JCIR:  What advice would you give agency physician recruiters?

JW:  Agencies need to police themselves and not try to give hospital executives unsolicited advice.  Surely there are some good, quality recruiters—as well as some who are not a credit to their profession.  What is needed is for physician recruiters to be forthright and show honesty and integrity. 

Also, display a true interest in both parties.  In other words, be in it for the long haul.  Those who are simply after the quick buck tarnish others with a different outlook.  There are times when a placement just doesn’t work out.  But why try to win the battle if you lose the war?

DB:  By all means, don’t forget who the client is.  Always treat clients and doctors as professionals.  Furthermore, don’t try to control the process and dictate how things should be done.

JW:  Some recruiters misrepresent the opportunity or the doctor’s interest.  They make it really sound like he wants to relocate to Alabama, for instance, when that isn’t the case.  The client is annoyed to interview someone who really doesn’t want to relocate to their area. In short, know what the industry is all about.

JCIR:  How prevalent is the use of locum tenens providers in your hospital system?

JW:  About 99.9% of the time our focus is on permanent hires.  However, we are educating our CEO’s concerning the benefits of locum tenens, especially in maintaining coverage and revenue streams.  We also point out cost versus return on investment.

Locum tenens is good for doctors who are on vacation and to fill in during permanent searches.  We educate administrators concerning the advantages of locum-to-perm options to maintain service lines.

In the absence of a productive physician, it’s like having a plane full of passengers and no pilot.  Our shared concern is:  “Don’t just get a pilot; get the best pilot—like the one that landed in the Hudson River.”  To do that, it’s necessary to know what the health care industry is all about.

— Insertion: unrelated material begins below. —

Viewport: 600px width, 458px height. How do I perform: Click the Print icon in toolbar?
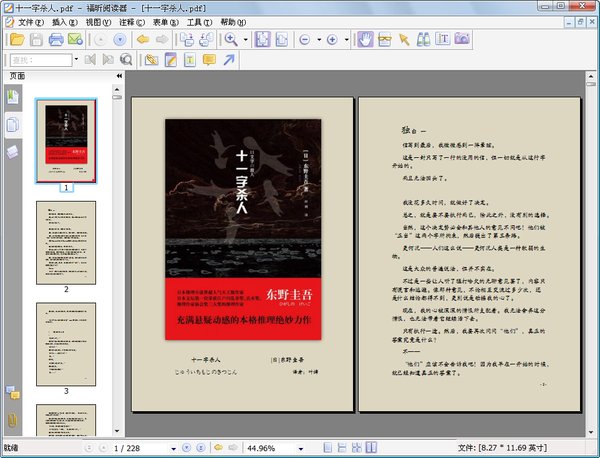[57, 39]
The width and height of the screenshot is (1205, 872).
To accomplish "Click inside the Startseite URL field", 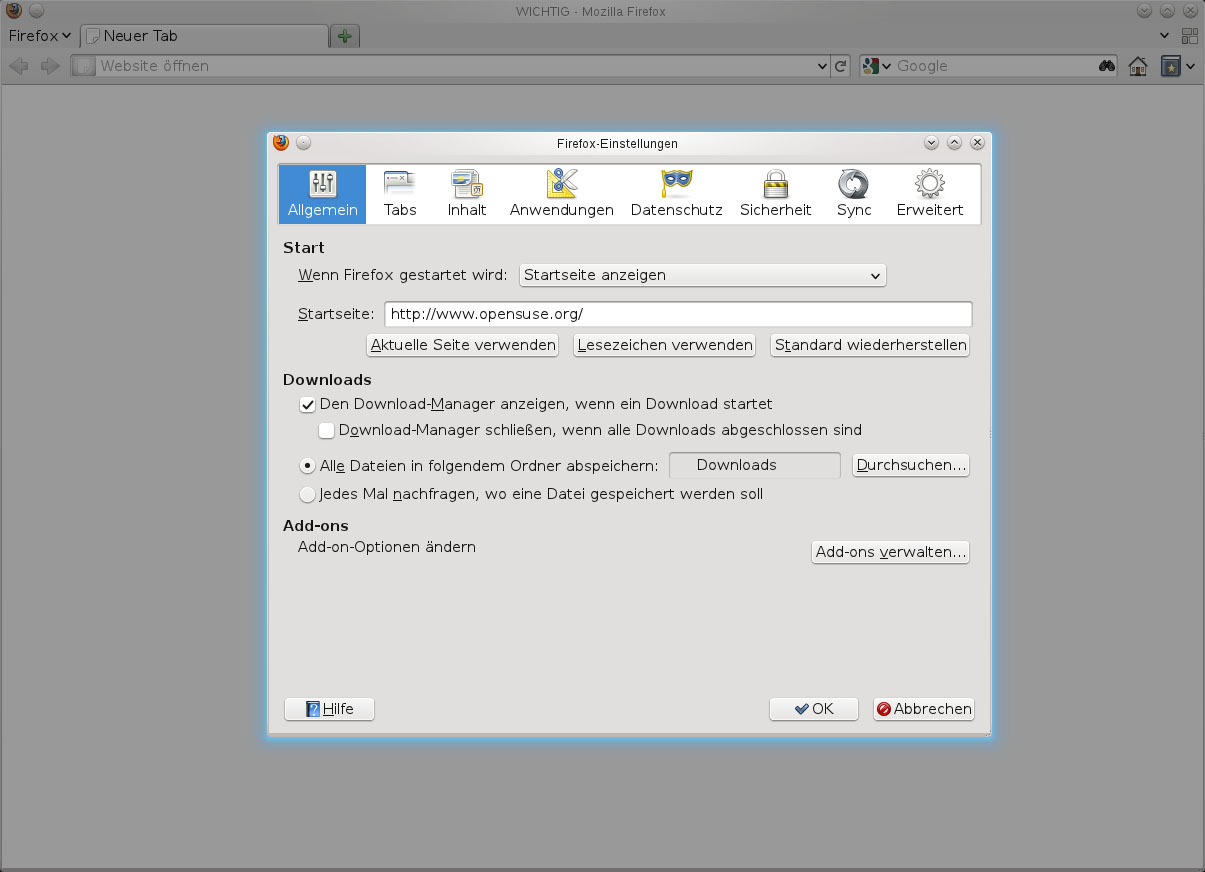I will (677, 313).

DB:  Some hospital recruiters are well versed in the use of locum tenens.  We need to educate others on the benefits of including it in an effective staffing model. 


Community Health Systems (www.chs.net) is one of the country’s prominent operators of general acute care hospitals.  Organizations affiliated with CHS either own, operate or lease over 120 hospitals in 29 states that collectively represent over 18,000 beds.  Additionally, CHS provides hospital management, consultative and advisory services to over 150 independent community hospitals and health systems located throughout the United States.

Jerry Weissman joined Community Health Systems in December 1993 and currently manages a staff of over 20 people.  His professional background includes over 20 years of physician recruitment and management experience, including association with Charter Medical Corporation and several years with a major physician search firm.  In addition, Mr. Weissman is an active member of the Association of Staff Physician Recruiters.

David Baker joined Community Health Systems in January 2001 and is the Regional Director for facilities located in Pennsylvania, New Jersey and West Virginia.  He also serves as liaison between Medical Staff Development and the Legal department.  His experience in health care includes clinic administrator, consultant, and owner/vice president of a national physician recruitment firm.